The Environment Ministry launched Japanese Green Bond Guidelines in 2017 to ensure transparency and integrity in the fast-growing market. The ministry also introduced the Financial Support Programme for Green Bond Issuance in 2018 to offer subsidies that partially cover the issuance cost of green bonds.

“From a global perspective, this kind of governmental initiative is quite groundbreaking because green bonds in the rest of the world, especially Europe, have been led mainly by the market and the private sector,” said Takada. GFNJ aims to facilitate effective learning from looking at the various approaches taken by different countries.

“Japan tends to make a late start in many fields, but it is often because we want to be fully convinced before we kick-start. We have been through the process of pursuing logic and confirming matters systematically when we actually put something into practice. I think this is Japan’s strength,” said Takada.

Another advantage in Japan is that individuals tend to adhere to high moral and ethical standards. While economic and market values may be green finance’s most powerful driver in some countries, “Japan’s national character may see an ethical approach being more effective. There may be social messages that only Japan can transmit to the world,” said Takada.

The high level of individual ethics and standards is reflected in investment decisions at the personal level. “The Tokyo Metropolitan Government offered some of its green bonds to individual investors for the first time in 2017, and they were sold out within a day,” said Takada. “I think there is latent demand for making greener choices in investment. It is, in a sense, a democratic way of participating in green finance.”

As part of its outreach to individuals, GFNJ organizes and sponsors events to promote and share information on green finance. The first two symposiums held in November 2018 and May 2019 featured speakers from diverse sectors. Approximately 200 participants attended the seminars. “Our network smooths channels among organizations. We want to help companies succeed and overcome their various hurdles,” said Takada.

In addition to green bonds, green finance covers diverse environmental topics from climate change and conservation of biodiversity and marine resources to food loss and circular economy. Both individuals and organizations are becoming increasingly concerned and interested in such topics. “I hope that Japan will take initiative in some of the fields where we are ahead of the rest of the world,” said Takada.

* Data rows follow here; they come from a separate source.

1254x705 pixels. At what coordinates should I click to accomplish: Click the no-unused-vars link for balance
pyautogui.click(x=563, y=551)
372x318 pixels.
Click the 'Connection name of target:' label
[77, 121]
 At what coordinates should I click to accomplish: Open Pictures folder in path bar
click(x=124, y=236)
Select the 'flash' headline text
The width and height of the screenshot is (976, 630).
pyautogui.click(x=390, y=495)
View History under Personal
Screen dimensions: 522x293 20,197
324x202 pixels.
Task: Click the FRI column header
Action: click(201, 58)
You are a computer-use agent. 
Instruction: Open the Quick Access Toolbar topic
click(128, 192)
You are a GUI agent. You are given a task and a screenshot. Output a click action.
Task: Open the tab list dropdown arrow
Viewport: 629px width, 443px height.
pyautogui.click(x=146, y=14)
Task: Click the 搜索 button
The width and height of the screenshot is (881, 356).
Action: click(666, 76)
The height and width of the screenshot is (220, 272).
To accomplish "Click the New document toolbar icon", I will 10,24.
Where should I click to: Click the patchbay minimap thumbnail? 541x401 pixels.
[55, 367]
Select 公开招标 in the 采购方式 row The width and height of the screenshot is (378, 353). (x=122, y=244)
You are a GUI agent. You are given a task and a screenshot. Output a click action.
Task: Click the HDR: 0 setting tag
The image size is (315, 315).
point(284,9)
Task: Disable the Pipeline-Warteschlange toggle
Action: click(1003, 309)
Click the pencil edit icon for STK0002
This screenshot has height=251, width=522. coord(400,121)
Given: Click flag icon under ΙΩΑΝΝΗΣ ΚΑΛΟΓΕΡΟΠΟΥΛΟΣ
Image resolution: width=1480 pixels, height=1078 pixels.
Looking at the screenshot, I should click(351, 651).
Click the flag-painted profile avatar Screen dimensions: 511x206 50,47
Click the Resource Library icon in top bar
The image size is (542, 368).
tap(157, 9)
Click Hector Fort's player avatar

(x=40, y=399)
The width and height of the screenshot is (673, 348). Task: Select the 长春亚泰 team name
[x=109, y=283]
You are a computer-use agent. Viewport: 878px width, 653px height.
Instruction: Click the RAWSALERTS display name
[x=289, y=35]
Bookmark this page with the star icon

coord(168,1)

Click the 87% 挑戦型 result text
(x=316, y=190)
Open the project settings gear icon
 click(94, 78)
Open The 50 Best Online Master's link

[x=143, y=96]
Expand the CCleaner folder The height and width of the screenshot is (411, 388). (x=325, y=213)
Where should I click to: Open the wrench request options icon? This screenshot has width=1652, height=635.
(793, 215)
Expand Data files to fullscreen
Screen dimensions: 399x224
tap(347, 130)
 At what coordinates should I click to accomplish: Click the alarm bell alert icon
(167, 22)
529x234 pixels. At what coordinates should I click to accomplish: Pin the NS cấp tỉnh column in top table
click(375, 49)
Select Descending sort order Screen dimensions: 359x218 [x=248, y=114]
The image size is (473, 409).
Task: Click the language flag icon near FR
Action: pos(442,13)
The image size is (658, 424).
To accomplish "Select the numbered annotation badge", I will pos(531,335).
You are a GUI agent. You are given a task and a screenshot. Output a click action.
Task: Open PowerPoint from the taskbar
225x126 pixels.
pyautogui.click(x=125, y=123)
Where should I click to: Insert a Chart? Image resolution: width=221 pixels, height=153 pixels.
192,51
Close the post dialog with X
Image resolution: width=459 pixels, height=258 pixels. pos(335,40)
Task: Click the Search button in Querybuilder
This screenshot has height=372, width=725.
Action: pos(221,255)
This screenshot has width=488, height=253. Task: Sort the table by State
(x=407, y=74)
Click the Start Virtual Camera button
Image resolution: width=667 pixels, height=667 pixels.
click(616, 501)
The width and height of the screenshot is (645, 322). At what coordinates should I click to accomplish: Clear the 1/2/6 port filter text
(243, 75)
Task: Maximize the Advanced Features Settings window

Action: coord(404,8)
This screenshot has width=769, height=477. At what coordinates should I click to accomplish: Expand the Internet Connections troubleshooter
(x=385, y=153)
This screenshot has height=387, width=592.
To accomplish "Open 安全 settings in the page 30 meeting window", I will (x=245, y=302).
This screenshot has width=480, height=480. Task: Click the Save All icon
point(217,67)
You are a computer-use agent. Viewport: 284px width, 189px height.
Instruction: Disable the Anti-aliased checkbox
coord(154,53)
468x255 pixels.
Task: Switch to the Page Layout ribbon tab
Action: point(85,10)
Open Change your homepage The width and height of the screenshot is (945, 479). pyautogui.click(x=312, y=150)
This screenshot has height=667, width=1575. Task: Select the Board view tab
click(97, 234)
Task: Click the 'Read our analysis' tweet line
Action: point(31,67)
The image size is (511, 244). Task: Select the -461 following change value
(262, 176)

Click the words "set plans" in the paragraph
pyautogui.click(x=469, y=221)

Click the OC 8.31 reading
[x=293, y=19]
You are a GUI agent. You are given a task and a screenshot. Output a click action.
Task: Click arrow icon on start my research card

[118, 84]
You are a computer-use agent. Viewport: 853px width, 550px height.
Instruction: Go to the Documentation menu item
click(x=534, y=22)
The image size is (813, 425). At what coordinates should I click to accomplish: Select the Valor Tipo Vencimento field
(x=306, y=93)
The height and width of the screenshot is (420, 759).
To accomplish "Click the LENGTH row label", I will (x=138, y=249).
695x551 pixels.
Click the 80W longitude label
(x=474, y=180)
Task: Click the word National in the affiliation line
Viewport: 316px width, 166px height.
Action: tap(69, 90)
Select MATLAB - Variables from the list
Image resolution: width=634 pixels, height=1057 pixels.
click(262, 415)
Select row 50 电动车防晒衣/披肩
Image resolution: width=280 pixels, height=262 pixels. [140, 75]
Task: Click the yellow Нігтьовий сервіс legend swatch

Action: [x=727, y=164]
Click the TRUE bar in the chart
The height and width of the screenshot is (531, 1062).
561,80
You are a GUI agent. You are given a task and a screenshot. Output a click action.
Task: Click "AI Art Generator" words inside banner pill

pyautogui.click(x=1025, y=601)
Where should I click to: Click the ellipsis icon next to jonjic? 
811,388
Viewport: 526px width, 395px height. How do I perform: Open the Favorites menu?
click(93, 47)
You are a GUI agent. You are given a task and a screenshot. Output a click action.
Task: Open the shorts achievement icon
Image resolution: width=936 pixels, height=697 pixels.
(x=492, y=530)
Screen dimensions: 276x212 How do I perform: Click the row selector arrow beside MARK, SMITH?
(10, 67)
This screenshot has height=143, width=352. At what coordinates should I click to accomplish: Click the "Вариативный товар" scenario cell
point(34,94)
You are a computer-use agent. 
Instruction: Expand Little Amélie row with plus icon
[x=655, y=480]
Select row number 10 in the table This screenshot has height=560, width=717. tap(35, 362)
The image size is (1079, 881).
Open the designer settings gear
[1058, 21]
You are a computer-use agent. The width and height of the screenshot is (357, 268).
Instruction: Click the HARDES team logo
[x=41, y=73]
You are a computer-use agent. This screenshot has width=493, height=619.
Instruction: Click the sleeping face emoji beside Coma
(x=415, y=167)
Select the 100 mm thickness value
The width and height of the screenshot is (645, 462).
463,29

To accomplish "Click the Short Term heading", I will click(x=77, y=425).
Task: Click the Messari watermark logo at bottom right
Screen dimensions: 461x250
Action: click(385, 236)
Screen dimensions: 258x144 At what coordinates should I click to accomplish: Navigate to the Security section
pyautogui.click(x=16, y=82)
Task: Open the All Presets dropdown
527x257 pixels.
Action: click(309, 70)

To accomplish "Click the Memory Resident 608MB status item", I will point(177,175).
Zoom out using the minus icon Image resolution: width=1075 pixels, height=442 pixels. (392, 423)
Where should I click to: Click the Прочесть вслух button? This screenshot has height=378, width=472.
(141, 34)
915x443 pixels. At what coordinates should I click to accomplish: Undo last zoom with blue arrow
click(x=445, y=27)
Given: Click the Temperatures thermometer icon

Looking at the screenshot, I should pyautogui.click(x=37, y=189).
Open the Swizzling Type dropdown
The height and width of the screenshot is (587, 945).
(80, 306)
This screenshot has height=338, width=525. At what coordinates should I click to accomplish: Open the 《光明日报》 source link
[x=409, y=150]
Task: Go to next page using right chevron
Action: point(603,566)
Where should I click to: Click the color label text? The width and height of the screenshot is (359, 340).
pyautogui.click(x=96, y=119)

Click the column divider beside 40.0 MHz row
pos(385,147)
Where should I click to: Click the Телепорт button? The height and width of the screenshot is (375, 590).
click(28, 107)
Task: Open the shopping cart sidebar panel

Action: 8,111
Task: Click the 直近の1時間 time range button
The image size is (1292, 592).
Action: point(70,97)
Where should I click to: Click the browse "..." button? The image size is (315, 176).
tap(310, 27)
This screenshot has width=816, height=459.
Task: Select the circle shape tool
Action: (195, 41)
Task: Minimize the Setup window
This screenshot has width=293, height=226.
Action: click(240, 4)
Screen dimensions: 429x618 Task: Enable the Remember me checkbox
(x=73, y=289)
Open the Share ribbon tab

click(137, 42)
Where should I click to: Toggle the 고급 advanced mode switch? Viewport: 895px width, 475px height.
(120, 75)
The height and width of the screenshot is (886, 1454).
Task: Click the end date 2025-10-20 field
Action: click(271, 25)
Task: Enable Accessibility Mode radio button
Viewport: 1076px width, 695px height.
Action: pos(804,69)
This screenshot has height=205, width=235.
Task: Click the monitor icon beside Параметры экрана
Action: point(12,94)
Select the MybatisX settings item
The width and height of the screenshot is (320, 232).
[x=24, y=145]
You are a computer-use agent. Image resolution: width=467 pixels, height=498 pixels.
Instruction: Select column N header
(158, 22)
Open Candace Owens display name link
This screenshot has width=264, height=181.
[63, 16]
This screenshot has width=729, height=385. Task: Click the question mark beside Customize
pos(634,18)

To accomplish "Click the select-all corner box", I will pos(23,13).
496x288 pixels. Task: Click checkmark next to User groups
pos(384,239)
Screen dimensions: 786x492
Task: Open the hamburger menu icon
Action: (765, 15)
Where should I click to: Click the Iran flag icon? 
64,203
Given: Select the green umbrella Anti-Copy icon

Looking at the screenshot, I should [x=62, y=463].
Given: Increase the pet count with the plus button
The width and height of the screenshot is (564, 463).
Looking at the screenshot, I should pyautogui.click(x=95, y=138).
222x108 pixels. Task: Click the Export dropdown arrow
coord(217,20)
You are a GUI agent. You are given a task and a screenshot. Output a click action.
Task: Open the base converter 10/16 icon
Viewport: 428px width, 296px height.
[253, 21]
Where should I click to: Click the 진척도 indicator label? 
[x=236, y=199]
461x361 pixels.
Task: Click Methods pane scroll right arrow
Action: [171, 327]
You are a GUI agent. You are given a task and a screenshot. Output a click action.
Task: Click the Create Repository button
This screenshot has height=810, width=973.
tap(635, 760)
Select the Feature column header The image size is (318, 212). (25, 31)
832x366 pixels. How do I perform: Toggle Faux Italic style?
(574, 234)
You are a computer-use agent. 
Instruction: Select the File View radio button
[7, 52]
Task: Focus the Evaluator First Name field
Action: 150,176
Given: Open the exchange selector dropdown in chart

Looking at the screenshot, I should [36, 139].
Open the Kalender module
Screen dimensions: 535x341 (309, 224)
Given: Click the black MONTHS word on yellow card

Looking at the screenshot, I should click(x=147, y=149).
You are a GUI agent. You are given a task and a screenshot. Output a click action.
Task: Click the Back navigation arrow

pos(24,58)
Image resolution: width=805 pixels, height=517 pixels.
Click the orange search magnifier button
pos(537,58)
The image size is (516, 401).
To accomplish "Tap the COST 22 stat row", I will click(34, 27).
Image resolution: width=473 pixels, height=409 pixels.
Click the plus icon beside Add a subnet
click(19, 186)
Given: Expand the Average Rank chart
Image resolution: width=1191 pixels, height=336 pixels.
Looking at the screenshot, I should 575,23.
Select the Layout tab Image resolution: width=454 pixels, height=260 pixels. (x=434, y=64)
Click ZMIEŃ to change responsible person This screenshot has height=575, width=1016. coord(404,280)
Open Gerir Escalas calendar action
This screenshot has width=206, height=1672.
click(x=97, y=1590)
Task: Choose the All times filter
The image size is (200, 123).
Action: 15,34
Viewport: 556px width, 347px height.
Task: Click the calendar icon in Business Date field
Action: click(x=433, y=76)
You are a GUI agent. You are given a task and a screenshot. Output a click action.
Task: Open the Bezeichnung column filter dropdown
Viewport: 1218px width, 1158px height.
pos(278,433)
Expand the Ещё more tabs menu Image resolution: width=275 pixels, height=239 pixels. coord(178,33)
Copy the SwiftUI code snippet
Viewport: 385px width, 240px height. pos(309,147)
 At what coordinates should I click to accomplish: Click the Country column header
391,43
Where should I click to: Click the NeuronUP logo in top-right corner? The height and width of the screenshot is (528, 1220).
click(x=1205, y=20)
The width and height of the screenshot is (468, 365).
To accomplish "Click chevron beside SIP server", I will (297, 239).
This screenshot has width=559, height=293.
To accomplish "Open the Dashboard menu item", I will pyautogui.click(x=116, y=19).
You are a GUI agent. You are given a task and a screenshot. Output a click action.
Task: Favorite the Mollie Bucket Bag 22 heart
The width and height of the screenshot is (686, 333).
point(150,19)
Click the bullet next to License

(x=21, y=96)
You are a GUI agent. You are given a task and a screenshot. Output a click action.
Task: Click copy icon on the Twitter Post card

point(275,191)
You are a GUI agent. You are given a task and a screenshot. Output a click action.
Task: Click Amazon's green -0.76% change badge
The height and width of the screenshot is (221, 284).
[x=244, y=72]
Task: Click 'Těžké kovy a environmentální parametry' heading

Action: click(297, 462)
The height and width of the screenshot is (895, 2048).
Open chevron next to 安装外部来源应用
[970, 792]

Investment based on environment, social and governance (ESG)factors is also gaining increased recognition. The Government Pension Investment Fund in Japan, the world’s largest pension fund, has announced that it will incorporate ESG factors in all of its investments.

Takada also stated that gatherings among the private sector, municipalities and NGOs are equally important as intergovernmental meetings such as the G20 Summit. “All of the countries share the same awareness of global issues, but it takes time to form consensus on each topic and take action,” he said. Private companies, financial institutions, local governments and the like are more flexible, and accelerating their efforts and involvements in green finance. “We expect that notice of their achievements will reach the leaders of the G20, and we want to be part of the force to boost the governments’ efforts in green finance,” said Takada.